TASK DATA:
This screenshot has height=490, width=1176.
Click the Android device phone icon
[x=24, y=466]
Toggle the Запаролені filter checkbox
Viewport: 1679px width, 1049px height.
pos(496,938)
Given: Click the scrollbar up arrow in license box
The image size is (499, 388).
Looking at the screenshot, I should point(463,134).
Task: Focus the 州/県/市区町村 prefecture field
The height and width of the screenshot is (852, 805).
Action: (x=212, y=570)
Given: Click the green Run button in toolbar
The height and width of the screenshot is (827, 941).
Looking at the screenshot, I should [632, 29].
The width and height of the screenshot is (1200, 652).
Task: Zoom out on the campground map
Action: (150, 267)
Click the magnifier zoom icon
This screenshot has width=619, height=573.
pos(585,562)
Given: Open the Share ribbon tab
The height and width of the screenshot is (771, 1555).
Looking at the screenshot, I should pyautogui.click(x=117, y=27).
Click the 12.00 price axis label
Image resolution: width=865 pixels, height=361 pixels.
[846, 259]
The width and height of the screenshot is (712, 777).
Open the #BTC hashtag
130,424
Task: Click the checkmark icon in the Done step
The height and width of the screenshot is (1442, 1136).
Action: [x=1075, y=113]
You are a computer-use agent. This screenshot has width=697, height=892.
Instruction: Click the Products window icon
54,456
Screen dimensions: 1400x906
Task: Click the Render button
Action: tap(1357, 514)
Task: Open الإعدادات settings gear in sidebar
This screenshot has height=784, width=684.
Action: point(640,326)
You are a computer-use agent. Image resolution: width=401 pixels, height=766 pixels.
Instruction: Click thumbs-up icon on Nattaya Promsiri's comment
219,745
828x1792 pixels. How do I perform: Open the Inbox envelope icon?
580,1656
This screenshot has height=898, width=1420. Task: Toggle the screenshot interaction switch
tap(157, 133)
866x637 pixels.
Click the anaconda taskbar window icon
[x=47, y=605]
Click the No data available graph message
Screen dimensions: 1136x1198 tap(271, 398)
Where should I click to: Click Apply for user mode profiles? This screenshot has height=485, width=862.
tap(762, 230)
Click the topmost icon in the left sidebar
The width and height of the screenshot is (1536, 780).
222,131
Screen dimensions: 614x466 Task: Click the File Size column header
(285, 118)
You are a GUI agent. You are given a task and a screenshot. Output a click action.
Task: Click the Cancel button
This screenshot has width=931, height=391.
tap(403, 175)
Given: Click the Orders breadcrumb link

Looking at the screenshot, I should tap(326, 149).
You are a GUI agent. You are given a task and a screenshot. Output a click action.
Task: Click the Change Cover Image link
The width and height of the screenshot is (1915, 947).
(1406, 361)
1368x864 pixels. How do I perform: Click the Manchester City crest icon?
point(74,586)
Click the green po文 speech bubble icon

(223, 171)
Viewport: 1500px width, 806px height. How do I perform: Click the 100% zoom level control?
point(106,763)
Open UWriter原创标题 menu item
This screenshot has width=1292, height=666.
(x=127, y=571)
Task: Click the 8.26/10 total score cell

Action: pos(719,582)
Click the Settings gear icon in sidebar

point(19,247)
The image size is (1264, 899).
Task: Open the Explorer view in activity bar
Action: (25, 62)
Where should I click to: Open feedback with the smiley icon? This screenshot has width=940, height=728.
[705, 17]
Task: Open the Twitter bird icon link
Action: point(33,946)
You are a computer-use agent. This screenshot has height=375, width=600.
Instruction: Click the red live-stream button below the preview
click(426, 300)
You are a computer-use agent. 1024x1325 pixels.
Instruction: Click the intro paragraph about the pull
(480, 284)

WORK REQUIRED:
Reproduce the entries exactly, but only from their first line to the line holding "has width=697, height=892.", with that last line kept.

TASK RESULT:
This screenshot has height=490, width=1176.
Click the Android device phone icon
[x=24, y=466]
Toggle the Запаролені filter checkbox
Viewport: 1679px width, 1049px height.
pos(496,938)
Given: Click the scrollbar up arrow in license box
The image size is (499, 388).
Looking at the screenshot, I should point(463,134).
Task: Focus the 州/県/市区町村 prefecture field
The height and width of the screenshot is (852, 805).
Action: (x=212, y=570)
Given: Click the green Run button in toolbar
The height and width of the screenshot is (827, 941).
Looking at the screenshot, I should [632, 29].
The width and height of the screenshot is (1200, 652).
Task: Zoom out on the campground map
Action: (150, 267)
Click the magnifier zoom icon
This screenshot has width=619, height=573.
pos(585,562)
Given: Open the Share ribbon tab
The height and width of the screenshot is (771, 1555).
Looking at the screenshot, I should pyautogui.click(x=117, y=27).
Click the 12.00 price axis label
Image resolution: width=865 pixels, height=361 pixels.
[846, 259]
The width and height of the screenshot is (712, 777).
Open the #BTC hashtag
130,424
Task: Click the checkmark icon in the Done step
The height and width of the screenshot is (1442, 1136).
Action: [x=1075, y=113]
You are a computer-use agent. This screenshot has width=697, height=892.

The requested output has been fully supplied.